Les chiffres de la protection sociale au Sénégal

Le Consortium CICODEV Afrique, le Laboratoire de recherche sur les transformations économiques et Sociales (LARTES/IFAN), et d'autres partenaires ont mené une étude sur l'identification et l'évaluation des nouveaux modes de financement des programmes non contributifs de la Protection Sociale (PS) au Sénégal. Cette étude a fait des conclusions et recommandations.

protection sociale

Au cours des deux dernières décennies, le Sénégal a enregistré des avancées majeures dans la lutte contre la pauvreté et les inégalités. Sur la base du seuil national, le taux de pauvreté monétaire est passé de 55,2% en 2001/2002 à 47,6% en 2011 pour atteindre 37,8% en 2018/2019 (ANSD, 2013 et 2020).

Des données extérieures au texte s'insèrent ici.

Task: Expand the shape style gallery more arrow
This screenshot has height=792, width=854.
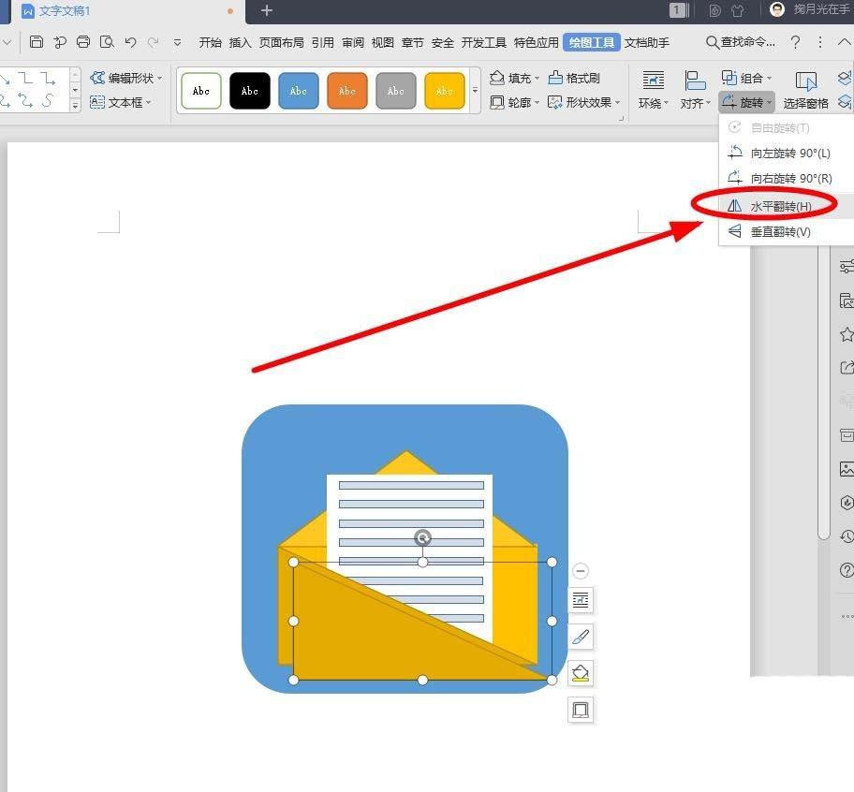Action: tap(475, 91)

Face à une croissance économique importante (taux de croissance du PIB estimé à 6,4% en 2018 et 7,4% en 2017 par l'ANSD en 2020), la population sénégalaise croit à un rythme soutenu (elle s'est accrue d'environ 3% entre 2017 et 2018 soit un taux inférieur à celui de la croissance macroéconomique, selon les prévisions de l'ANSD (2020).

Cette double dynamique démo économique peut conduire à un changement majeur et rapide si des politiques pertinentes sont mises en place. Afin de maximiser la portée de cette dynamique, le défi social consiste, de manière qualitative et quantitative, à ne laisser personne en rade.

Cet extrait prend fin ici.